There are a few options for that dfc-rest connection. I think the most important thing is to avoid having both apis going for the models/DB, that will be painful and error prone. We should try to have some form of abstraction layer to avoid this… at service level, at controller level or at api level.

Matt-Yorkley · January 20, 2021, 9:51pm

Ok, that makes sense

Matt-Yorkley · January 20, 2021, 9:54pm

Another thought that comes to mind: I think it’s common practice to pre-emptively put APIs under a /api/v1 namespace (in terms of routes and directories). I’m wondering if it’s worth doing that now, or if we can just deal with it later if we encounter a situation where we need to make breaking changes?

lin_d_hop · January 21, 2021, 11:03am

The current API is not heavily used externally.
Orders/[id] endpoint is used by a couple of UK enterprises to integrate with an accounting package via Zapier. I believe FR and AU have also implemented the Zapier integration but I am not sure if it is used.
@Rachel @Kirsten @sean may all wish to comment?

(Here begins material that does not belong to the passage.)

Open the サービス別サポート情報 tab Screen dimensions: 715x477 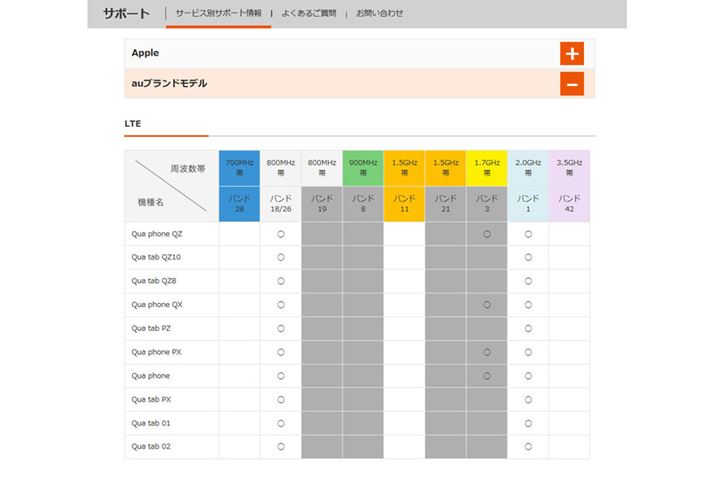(218, 13)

Other than this any use of the OFN API has been done outside of the knowledge of the core team and we have made no commitments to officially support the API. Hence its a great time to get clear on our strategy

I agree that adding a versioning to the API would be a good strategic step to take as we prepare to officially supporting API endpoints.

Rachel · January 21, 2021, 11:18am

No API use in FR.

100% aligned.

Matt-Yorkley · January 21, 2021, 1:26pm

REST vs DFC

Thinking about the proposed options where we totally scrap all of our current API endpoints and rewrite everything in the DFC ontology and JSON-LD: as a thought experiment I imaged the task of adding a Api::ZoneController to the API so that clients can get some basic info on tax zones for an instance. I decided to look through the DFC documentation to try to figure out what that would look like in the DFC format. It was pretty brutal, I gave up reading the docs after a while.

So… if I was going to sit down and write that simple controller in a vanilla JSON/REST format like we do now, I think it’d take about 15 minutes. If I had to write that same controller conforming to the DFC ontology and the JSON-LD format, I think it might take me something like 5-10 hours, most of which would be reading dense technical documentation and scratching my head. In terms of developer velocity for the short-term expansion and long-term maintenance of the API, I think it would be like comparing snails to sports cars.